Instructions to follow: Only one stretch of the listing below is wanted. Begin at the line that has "Resources (395, 56)", stop after the line that has "[Go to https://stage.fermag.com/about_us/#about-contact]", and repeat every line in between exactly.

Input data:
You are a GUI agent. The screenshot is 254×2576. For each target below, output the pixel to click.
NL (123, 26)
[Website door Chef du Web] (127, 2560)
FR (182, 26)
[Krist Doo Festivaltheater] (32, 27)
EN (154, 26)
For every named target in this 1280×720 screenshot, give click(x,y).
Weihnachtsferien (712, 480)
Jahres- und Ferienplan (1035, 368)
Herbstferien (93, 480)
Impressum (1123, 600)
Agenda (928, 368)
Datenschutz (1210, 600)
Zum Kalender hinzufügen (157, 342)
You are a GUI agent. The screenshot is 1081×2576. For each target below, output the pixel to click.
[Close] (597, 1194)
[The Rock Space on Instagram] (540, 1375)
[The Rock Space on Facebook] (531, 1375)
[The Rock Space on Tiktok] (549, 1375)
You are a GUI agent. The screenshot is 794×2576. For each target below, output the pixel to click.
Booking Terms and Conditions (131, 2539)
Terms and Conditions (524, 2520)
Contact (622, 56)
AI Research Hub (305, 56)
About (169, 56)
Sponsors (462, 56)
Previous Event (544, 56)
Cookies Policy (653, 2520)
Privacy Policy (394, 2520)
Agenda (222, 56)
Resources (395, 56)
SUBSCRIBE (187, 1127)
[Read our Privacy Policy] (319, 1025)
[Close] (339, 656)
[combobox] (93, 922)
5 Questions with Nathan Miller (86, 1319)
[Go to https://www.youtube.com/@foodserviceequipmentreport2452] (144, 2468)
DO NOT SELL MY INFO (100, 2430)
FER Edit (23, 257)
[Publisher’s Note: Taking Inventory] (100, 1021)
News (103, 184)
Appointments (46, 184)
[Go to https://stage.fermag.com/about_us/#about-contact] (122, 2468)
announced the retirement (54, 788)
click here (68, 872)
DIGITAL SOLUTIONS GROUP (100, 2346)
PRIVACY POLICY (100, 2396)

Written answer:
Resources (395, 56)
SUBSCRIBE (187, 1127)
[Read our Privacy Policy] (319, 1025)
[Close] (339, 656)
[combobox] (93, 922)
5 Questions with Nathan Miller (86, 1319)
[Go to https://www.youtube.com/@foodserviceequipmentreport2452] (144, 2468)
DO NOT SELL MY INFO (100, 2430)
FER Edit (23, 257)
[Publisher’s Note: Taking Inventory] (100, 1021)
News (103, 184)
Appointments (46, 184)
[Go to https://stage.fermag.com/about_us/#about-contact] (122, 2468)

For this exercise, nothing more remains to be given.